A Floresta Nacional do Jamanxim voltou ao centro de uma disputa ambiental e fundiária após o senador Jader Barbalho (MDB-PA) apresentar um pedido de urgência para acelerar a análise do projeto que reduz a área da unidade de conservação localizada no sudoeste do Pará.

O requerimento foi apresentado nesta segunda-feira (13) e, se aprovado, permitirá que o Projeto de Lei seja levado diretamente ao Plenário do Senado, sem passar pelas comissões temáticas da Casa.

A proposta já foi aprovada pela Câmara dos Deputados em maio, em uma tramitação considerada rápida, e agora aguarda análise dos senadores.

Projeto prevê retirada de área protegida

O texto em discussão altera os limites da Floresta Nacional do Jamanxim, unidade de conservação criada em 2006, retirando parte do território atualmente protegido.

Os defensores da medida argumentam que a mudança pode contribuir para regularizar ocupações existentes e trazer segurança jurídica para propriedades instaladas na região.

O projeto é de autoria do deputado federal Isnaldo Bulhões Jr. (MDB-AL) e foi aprovado pelo Plenário da Câmara dos Deputados em maio de 2026.

Organizações ambientais questionam redução

A proposta enfrenta críticas de entidades socioambientais, que afirmam que a redução da área protegida pode diminuir a proteção de uma região considerada estratégica no combate ao desmatamento na Amazônia.

A Floresta Nacional do Jamanxim integra um conjunto de unidades de conservação localizado próximo à BR-163, corredor considerado importante para a preservação da floresta e que historicamente registra conflitos relacionados à ocupação de terras.

Organizações apontam que alterações nos limites da unidade podem aumentar a pressão sobre a cobertura vegetal e favorecer novas ocupações irregulares de áreas públicas.
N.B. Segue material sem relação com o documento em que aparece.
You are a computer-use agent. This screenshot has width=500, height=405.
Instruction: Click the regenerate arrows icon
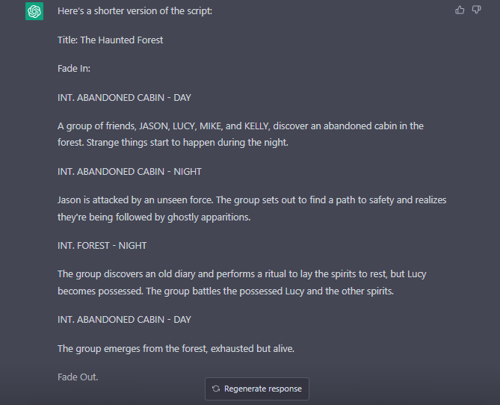(x=216, y=389)
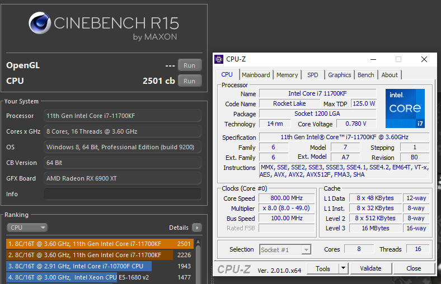Screen dimensions: 441x284
Task: Click the Intel Core i7 badge logo
Action: pyautogui.click(x=405, y=108)

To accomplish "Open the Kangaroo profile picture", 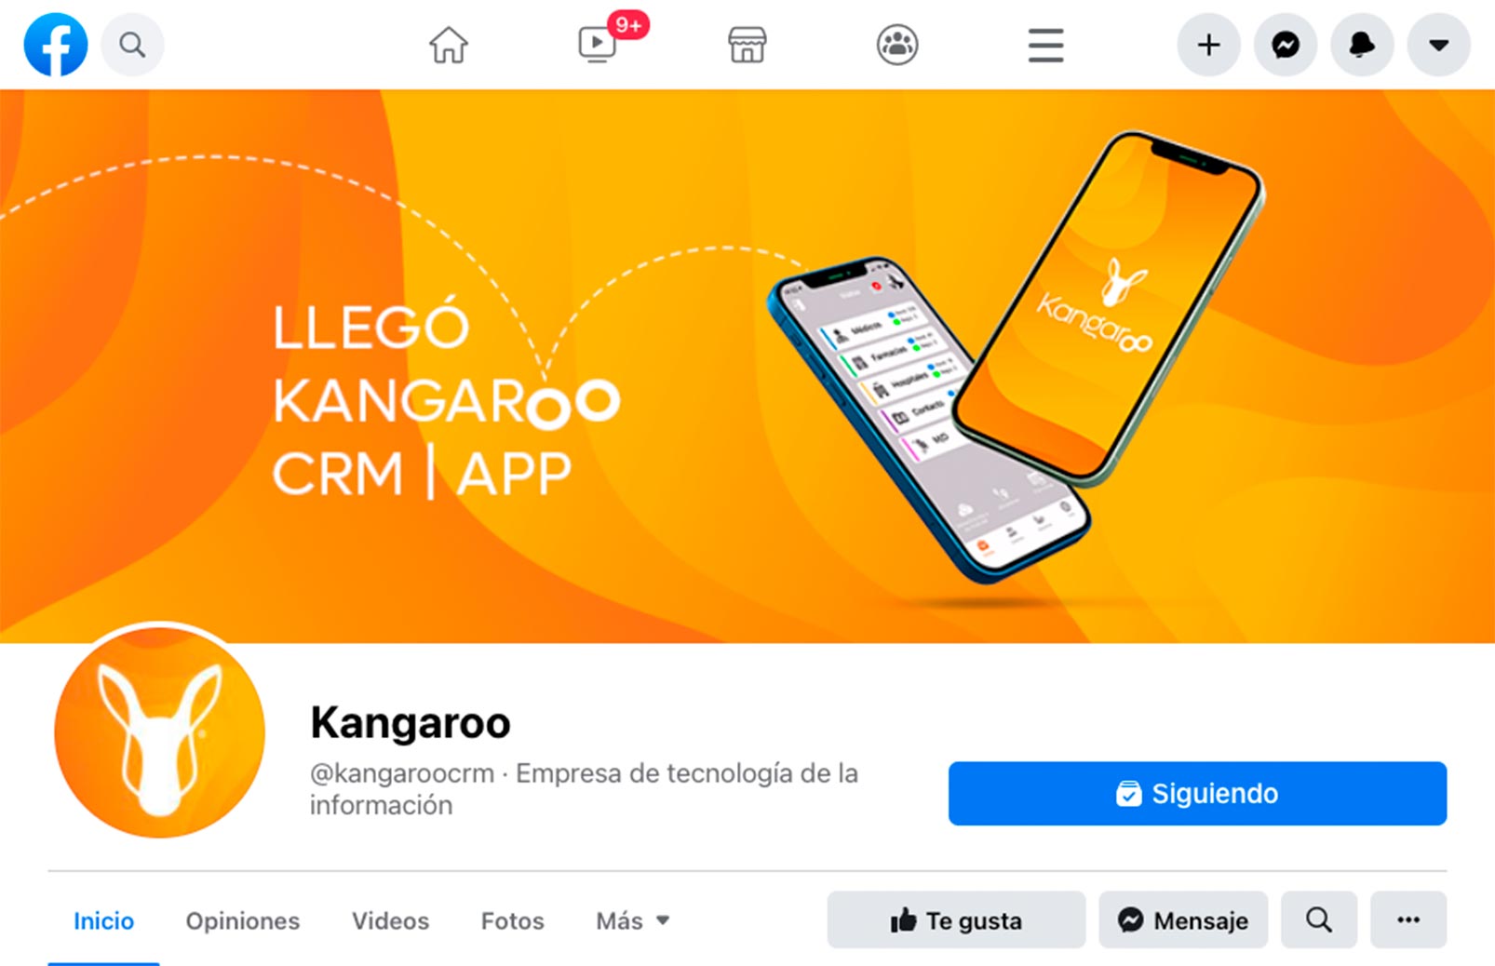I will coord(159,731).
Disputa envolve regularização e preservação

O debate em torno da Flona do Jamanxim envolve dois lados principais: de um lado, produtores e ocupantes que defendem a regularização fundiária e maior definição sobre o uso das áreas; de outro, ambientalistas que alertam para a perda de proteção em um território sob pressão.

A unidade de conservação foi criada como parte de uma estratégia de proteção ambiental no sudoeste do Pará, região marcada pela expansão de atividades econômicas e por conflitos fundiários.

Próximos passos no Senado

Com o pedido de urgência apresentado por Jader Barbalho, a proposta pode ter sua análise acelerada pelos senadores.

Se o texto for aprovado sem alterações, seguirá para avaliação da Presidência da República. Caso receba mudanças durante a tramitação no Senado, deverá retornar para nova análise da Câmara.